> _To do_:
• A. Repeat word for word the part of the passage on banks and commercial real estate starting with "Another thing investors" and going on through "and CRE concerns.".
• B. In the passage on banks and commercial real estate, how much equity does a borrower have down under a 60% loan-to-value ratio?
• C. Summarize the passage on banks and commercial real estate in two sentences.

> _Source document_:
####################

Yellen doesn't deny that there won't be issues, given the high-interest rate environment and shift to remote work, but she argues that the U.S. banking system has adequate levels of capital and that the Federal Reserve's annual stress testing has shown banks can withstand a significant amount of loan losses. Each year, the Fed puts the largest, most complex banks through a hypothetical, severe economic scenario that includes a severe recession and high unemployment. It also includes a significant decline in commercial real estate properties. I would agree with Yellen on this front.

Another thing investors should realize, if they haven't already, is that many CRE loans at banks have low loan-to-value (LTV) ratios, in the 50s and 60s percentile. The LTV looks at the size of the loan in relation to the appraised property value and helps identify how much equity a borrower has in a property. So a 60% LTV means a borrower has 40% equity down, a significant amount. This also means that a property can lose significant value before the bank begins to lose money on the loan.

That's why I think CRE will be a problem for banks, but it isn't a systemic risk. However, CRE loans made outside the banking system could be more problematic.

2. Banking

Broadly speaking, Yellen believes the banking system is on sound footing and can navigate the difficult near-term environment and CRE concerns.

"My overall read is that the level of capital and liquidity in the banking system is strong, and while there will be some pain associated with this, that banks should be able to handle the strain," she told CNBC.

####################

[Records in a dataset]
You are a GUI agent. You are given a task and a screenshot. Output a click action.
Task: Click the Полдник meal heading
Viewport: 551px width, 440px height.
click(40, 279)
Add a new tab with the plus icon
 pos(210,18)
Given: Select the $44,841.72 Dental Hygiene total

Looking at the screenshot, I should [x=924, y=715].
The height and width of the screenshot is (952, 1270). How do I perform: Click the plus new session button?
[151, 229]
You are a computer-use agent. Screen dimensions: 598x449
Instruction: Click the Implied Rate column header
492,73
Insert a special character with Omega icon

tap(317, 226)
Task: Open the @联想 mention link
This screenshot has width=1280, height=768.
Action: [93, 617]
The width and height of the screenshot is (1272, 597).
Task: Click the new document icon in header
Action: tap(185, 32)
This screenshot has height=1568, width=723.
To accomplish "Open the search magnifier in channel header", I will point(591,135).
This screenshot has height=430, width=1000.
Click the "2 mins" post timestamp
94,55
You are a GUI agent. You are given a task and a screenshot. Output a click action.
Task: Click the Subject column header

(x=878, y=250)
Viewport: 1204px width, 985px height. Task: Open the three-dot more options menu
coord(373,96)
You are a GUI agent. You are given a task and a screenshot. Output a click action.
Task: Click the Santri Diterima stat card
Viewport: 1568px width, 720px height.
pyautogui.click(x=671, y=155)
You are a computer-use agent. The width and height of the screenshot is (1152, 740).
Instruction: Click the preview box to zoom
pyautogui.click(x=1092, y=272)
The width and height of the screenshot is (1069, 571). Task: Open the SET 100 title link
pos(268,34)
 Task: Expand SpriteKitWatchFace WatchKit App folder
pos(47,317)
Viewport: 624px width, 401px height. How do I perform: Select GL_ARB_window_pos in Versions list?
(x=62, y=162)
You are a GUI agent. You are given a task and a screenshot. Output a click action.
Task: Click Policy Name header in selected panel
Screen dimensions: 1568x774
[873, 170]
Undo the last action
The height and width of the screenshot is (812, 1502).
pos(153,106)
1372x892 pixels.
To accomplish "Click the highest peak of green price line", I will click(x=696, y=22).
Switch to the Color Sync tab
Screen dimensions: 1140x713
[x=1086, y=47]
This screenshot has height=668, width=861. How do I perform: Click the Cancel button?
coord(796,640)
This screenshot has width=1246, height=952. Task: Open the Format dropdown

####################

> _Response list_:
• A.
Another thing investors should realize, if they haven't already, is that many CRE loans at banks have low loan-to-value (LTV) ratios, in the 50s and 60s percentile. The LTV looks at the size of the loan in relation to the appraised property value and helps identify how much equity a borrower has in a property. So a 60% LTV means a borrower has 40% equity down, a significant amount. This also means that a property can lose significant value before the bank begins to lose money on the loan.

That's why I think CRE will be a problem for banks, but it isn't a systemic risk. However, CRE loans made outside the banking system could be more problematic.

2. Banking

Broadly speaking, Yellen believes the banking system is on sound footing and can navigate the difficult near-term environment and CRE concerns.

• B. 40%

• C. Yellen argues that the U.S. banking system has strong capital and liquidity, and that the Federal Reserve's stress tests, which include a severe recession and a significant decline in commercial real estate, show banks can withstand large loan losses. Because many bank CRE loans have low loan-to-value ratios, properties can lose significant value before banks lose money, so the writer judges CRE a problem for banks but not a systemic risk, while CRE loans made outside the banking system could be more problematic.